« Profondément inquiets » en raison de la détérioration continue de la situation des droits de l’homme au Bahreïn, les députés européens ont appelé le nouveau Premier ministre, jeudi 11 mars, à utiliser son autorité pour faire avancer la réforme politique et le respect des droits de l'homme et des libertés fondamentales dans son pays.
Dans la résolution commune des groupes (La Gauche, Verts/ALE, S&D, Renew Europe, PPE et CRE) qu’il a adoptée (633 voix pour, 11 contre et 45 abstentions), le Parlement européen demande la fin du harcèlement et la libération immédiate et inconditionnelle de tous les défenseurs des droits de l'homme et prisonniers d'opinion détenus et condamnés pour avoir simplement exercé leur droit à la liberté d'expression, et l'abandon de toutes les charges à leur encontre. Les autorités doivent garantir un espace sûr pour les organisations de la société civile et les médias indépendants, ajoutent les députés.
Ces derniers invitent aussi le pays à instaurer immédiatement un moratoire sur l'application de la peine de mort en tant qu'étape vers son abolition et condamnent le recours persistant à la torture et à d'autres peines ou traitements cruels et dégradants à l'encontre des détenus.
Selon le PE, les États membres de l'UE devraient arrêter tous les transferts d’armes, d’équipements et de matériel de surveillance et de renseignement susceptibles d’être utilisés par le Bahreïn pour la répression qu’il mène actuellement contre les droits de l’homme.

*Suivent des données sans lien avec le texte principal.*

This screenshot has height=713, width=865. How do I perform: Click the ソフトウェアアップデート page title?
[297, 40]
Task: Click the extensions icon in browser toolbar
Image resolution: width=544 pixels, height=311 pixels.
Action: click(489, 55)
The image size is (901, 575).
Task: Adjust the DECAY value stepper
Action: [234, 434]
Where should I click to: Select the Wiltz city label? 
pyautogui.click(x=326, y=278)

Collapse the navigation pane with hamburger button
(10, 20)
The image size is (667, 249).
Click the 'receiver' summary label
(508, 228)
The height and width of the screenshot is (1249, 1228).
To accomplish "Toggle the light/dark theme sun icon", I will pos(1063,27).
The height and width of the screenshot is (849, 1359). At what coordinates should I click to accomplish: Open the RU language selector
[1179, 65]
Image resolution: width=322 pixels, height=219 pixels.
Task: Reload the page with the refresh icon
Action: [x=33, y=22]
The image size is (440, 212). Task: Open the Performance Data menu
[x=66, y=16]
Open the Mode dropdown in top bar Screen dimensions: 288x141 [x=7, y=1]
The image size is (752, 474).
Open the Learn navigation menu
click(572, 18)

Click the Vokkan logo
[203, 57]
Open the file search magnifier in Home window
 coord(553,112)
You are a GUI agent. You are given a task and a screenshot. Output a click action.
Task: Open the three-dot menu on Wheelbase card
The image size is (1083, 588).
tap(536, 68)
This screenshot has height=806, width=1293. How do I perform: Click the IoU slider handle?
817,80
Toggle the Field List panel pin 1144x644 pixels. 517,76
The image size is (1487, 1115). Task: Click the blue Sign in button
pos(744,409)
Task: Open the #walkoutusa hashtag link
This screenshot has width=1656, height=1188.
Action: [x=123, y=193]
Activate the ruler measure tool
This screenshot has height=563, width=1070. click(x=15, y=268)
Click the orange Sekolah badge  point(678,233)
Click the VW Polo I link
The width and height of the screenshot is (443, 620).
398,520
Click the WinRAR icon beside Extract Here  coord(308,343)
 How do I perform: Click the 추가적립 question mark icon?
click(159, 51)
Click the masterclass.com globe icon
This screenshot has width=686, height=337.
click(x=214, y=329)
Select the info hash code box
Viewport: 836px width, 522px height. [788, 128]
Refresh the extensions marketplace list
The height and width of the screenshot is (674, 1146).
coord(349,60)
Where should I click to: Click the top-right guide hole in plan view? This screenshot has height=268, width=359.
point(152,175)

De plus, l’UE doit veiller à ce que les droits de l'homme soient intégrés dans tous les domaines de coopération avec le Bahreïn, y compris dans l'accord de coopération entre l'UE et le Bahreïn, estiment les députés. Ils demandent également à l'Union de rester vigilante quant à l'évolution de la situation dans le pays et dans la région du Golfe en général et d'utiliser tous les moyens d'influence à sa disposition.